Daimler AG has entered into an agreement with Volkswagen and Audi to share BlueTEC technology with them in order to increase the Diesel passenger-vehicle market in the United States. VW introduced the Jetta Clean TDI, the Tiguan concept, and the Touareg BlueTDI as part of the BlueTec licensing program. The Jetta and the Tiguan use NOx adsorbers, while the Touareg uses a Selective Catalytic Reduction catalytic converter.

In August 2007 VW Group announced that cooperation on BlueTEC with Daimler AG would end. The reasoning for this change is due to the recognition of the VW TDI branding. VW did not want to use a competitor's branding for a product they would introduce into the market. VW developed their own system, but it failed and they re-programmed the engine control to show false values during pollution tests.

By 2010 a BlueTEC version of the Mercedes Sprinter was released. The BlueTEC systems allowed the elimination of much of the EGR in that vehicle's engine, which as a result gives 188 HP compared to the non-BlueTec engine's 154 hp.

==Rationale==
The BlueTEC system was created because diesel engines, while more fuel efficient than gasoline engines, operate at lean air-fuel ratios, preventing them from implementing the highly-efficient three-way catalysts employed for NOx conversion in gasoline engines, which operate at stoichiometric air-fuel ratios. Limiting NOx by use of engine controls alone is possible, but requires a significant penalty to fuel economy. Tier 2 regulations in the US are 0.07 grams per mile of NOx, which is one eighth of the 0.40 limit in the European Union.

==Process==

The emissions system works in a series of steps:
1. A diesel oxidation catalyst reduces the amounts of carbon monoxide (CO) and hydrocarbons (HC) released from the exhaust.
2. A DeNO_{x} catalytic converter begins a preliminary removal of oxides of nitrogen.
3. A particulate filter traps and stores soot particles, burning them off when the filter gets full.
4. If the above are not sufficient to meet the prevailing emissions regulations, a Selective Catalytic Reduction (SCR) catalytic converter will convert the remaining nitrogen oxides to nitrogen and water; so-called diesel exhaust fluid (solution of urea and water) is injected into the exhaust gas stream to enable the conversion. In order to prevent vehicles from breaking emissions regulations, the engine may go into a limp-home-mode if the DEF tank is depleted; drivers are instructed to keep the tank refilled as necessary. Some commercial vehicles are equipped with a request or inhibit switch which allows the DEF injection to be "postponed" as it can reduce power output and increase temperatures temporarily; if the vehicle is climbing a grade, for example, it may be necessary to delay the cycle.

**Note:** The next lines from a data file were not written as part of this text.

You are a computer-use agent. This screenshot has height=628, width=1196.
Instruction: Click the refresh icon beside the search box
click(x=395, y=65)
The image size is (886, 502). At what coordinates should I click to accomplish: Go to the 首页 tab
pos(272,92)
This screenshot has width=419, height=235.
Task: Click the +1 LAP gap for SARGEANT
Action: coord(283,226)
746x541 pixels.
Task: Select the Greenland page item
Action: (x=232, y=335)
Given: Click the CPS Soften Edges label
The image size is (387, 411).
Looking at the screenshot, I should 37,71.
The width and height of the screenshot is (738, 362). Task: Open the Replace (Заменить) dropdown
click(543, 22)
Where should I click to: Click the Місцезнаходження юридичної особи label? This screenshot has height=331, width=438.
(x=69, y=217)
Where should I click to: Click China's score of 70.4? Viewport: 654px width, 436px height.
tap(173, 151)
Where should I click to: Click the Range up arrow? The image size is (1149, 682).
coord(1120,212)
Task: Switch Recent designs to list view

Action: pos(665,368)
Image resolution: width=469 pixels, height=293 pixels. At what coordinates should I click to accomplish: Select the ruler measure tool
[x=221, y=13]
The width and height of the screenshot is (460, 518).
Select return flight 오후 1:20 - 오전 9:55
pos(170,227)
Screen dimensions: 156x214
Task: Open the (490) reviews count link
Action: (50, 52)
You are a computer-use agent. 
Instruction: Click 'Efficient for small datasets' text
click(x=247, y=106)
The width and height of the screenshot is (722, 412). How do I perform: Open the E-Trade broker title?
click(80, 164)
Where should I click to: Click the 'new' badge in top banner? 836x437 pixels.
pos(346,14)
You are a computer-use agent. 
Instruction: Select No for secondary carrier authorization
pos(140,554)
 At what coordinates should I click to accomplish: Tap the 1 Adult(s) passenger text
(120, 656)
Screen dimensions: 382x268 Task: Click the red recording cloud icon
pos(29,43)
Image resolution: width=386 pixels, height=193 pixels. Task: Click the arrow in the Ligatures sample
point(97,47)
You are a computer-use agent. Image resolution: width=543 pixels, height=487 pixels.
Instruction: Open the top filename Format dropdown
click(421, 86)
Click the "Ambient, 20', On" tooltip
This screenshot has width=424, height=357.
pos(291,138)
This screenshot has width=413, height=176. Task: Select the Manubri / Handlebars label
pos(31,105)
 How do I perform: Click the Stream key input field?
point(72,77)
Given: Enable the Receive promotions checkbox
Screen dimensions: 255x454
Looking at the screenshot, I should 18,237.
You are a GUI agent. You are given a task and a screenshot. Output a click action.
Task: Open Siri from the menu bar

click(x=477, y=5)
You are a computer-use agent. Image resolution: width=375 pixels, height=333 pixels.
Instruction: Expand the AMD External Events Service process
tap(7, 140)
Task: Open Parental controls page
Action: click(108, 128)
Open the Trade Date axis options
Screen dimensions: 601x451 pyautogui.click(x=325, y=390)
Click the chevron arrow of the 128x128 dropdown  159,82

==Emissions defeat device allegations==

The Netherlands' official automobile inspector TNO, on behalf of the Dutch Minister of the Environment, conducted an on-road test of a C-Class Mercedes C220 CDi BlueTec diesel and determined it emitted more than 40 times the amount of cancer-causing NOx than in the lab test. The tests were done at temperatures below 10 degrees Celsius (50 °F). Mercedes says it is permissible for the BlueTec engine to emit 40 times more NOx when the temperature is less than 10 °C (50 °F).

As of April 22, 2016, Mercedes-Benz USA disclosed it is under investigation by the Department of Justice for potential discrepancies over its diesel emissions certifications, according to a Daimler statement. The DOJ effectively told MBUSA to begin an internal investigation "to review its certification and admissions process related to exhaust emissions in the United States," Daimler said. The company "has agreed to cooperate fully with the DOJ."

In Feb 2018, German newspaper Bild am Sonntag reported that US authorities investigating Mercedes have discovered that its vehicles are equipped with illegal software to help them pass United States' stringent emission tests. The claimed defeat devices include a "Bit 15" mode to switch off emissions after 16 mi of driving (the length of an official U.S. emissions test), and "Slipguard" which tries to directly determine if the car is being tested based on speed and acceleration profiles. Bild am Sonntag said it found emails from Daimler engineers questioning whether those functions were legal.